- _PROBLEM STATEMENT_
Your task is to find every line of the data that holds the string "into" and copy it.
:: INFORMATION SUPPLIED ::
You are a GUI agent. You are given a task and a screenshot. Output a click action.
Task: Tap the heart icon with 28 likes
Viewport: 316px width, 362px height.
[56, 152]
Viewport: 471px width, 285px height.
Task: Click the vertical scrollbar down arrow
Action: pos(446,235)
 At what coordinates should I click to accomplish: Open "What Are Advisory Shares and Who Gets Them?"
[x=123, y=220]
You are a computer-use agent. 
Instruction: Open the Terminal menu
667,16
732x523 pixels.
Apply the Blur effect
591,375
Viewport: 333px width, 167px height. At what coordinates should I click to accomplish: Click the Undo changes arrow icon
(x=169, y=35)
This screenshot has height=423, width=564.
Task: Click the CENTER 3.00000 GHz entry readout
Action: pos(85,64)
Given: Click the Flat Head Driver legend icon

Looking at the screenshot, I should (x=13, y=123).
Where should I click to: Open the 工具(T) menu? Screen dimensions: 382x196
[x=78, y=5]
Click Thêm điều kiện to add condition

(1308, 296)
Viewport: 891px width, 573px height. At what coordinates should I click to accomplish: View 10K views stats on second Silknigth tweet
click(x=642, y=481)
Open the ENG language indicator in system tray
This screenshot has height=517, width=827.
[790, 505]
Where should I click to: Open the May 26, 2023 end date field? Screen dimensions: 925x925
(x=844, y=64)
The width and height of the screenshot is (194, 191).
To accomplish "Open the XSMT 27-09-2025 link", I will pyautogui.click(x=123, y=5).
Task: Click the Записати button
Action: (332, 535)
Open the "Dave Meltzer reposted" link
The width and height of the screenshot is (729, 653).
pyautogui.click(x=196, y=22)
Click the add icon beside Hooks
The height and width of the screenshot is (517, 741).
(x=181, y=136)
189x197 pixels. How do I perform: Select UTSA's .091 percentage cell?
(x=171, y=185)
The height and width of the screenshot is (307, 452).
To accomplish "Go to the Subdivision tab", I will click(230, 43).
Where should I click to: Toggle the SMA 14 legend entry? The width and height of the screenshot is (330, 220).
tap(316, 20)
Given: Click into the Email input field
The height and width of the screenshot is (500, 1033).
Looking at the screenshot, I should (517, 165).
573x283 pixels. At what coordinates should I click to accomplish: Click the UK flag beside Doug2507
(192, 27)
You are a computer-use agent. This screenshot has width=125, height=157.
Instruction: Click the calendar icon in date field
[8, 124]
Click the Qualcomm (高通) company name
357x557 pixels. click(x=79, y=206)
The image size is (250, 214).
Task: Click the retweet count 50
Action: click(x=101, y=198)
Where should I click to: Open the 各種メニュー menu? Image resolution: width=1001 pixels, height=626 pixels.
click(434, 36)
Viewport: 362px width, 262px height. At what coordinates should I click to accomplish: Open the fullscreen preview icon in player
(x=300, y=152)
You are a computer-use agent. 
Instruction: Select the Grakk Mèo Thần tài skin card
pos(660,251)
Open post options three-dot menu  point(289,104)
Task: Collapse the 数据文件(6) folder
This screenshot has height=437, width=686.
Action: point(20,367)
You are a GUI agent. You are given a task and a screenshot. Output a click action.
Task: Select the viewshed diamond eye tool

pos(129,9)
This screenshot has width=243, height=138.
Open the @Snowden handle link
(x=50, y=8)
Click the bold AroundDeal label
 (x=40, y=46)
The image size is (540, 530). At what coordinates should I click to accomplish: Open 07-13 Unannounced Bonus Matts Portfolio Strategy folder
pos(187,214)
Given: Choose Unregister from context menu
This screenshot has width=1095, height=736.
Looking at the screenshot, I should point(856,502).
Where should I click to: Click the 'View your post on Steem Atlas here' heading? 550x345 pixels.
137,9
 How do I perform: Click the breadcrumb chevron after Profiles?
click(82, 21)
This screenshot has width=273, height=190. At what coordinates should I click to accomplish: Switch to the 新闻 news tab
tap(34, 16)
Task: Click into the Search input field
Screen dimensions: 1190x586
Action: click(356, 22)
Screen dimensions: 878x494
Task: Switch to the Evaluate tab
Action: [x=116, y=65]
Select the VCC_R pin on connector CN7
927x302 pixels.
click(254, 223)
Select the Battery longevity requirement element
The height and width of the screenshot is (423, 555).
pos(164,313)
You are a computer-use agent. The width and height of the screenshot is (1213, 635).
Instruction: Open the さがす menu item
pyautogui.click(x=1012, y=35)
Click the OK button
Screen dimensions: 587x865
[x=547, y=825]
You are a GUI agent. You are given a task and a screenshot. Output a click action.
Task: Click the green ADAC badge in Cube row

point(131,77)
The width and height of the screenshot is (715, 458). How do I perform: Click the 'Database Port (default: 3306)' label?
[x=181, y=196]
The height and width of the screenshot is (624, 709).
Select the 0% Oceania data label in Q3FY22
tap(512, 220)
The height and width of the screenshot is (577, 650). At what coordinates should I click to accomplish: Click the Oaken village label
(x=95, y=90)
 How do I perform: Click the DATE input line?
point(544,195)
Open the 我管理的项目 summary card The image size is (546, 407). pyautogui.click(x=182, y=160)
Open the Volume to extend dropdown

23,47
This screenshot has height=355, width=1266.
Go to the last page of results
:::
- _EXERCISE OUTPUT_
Given: Click into the Email input field
Task: Click into the Search input field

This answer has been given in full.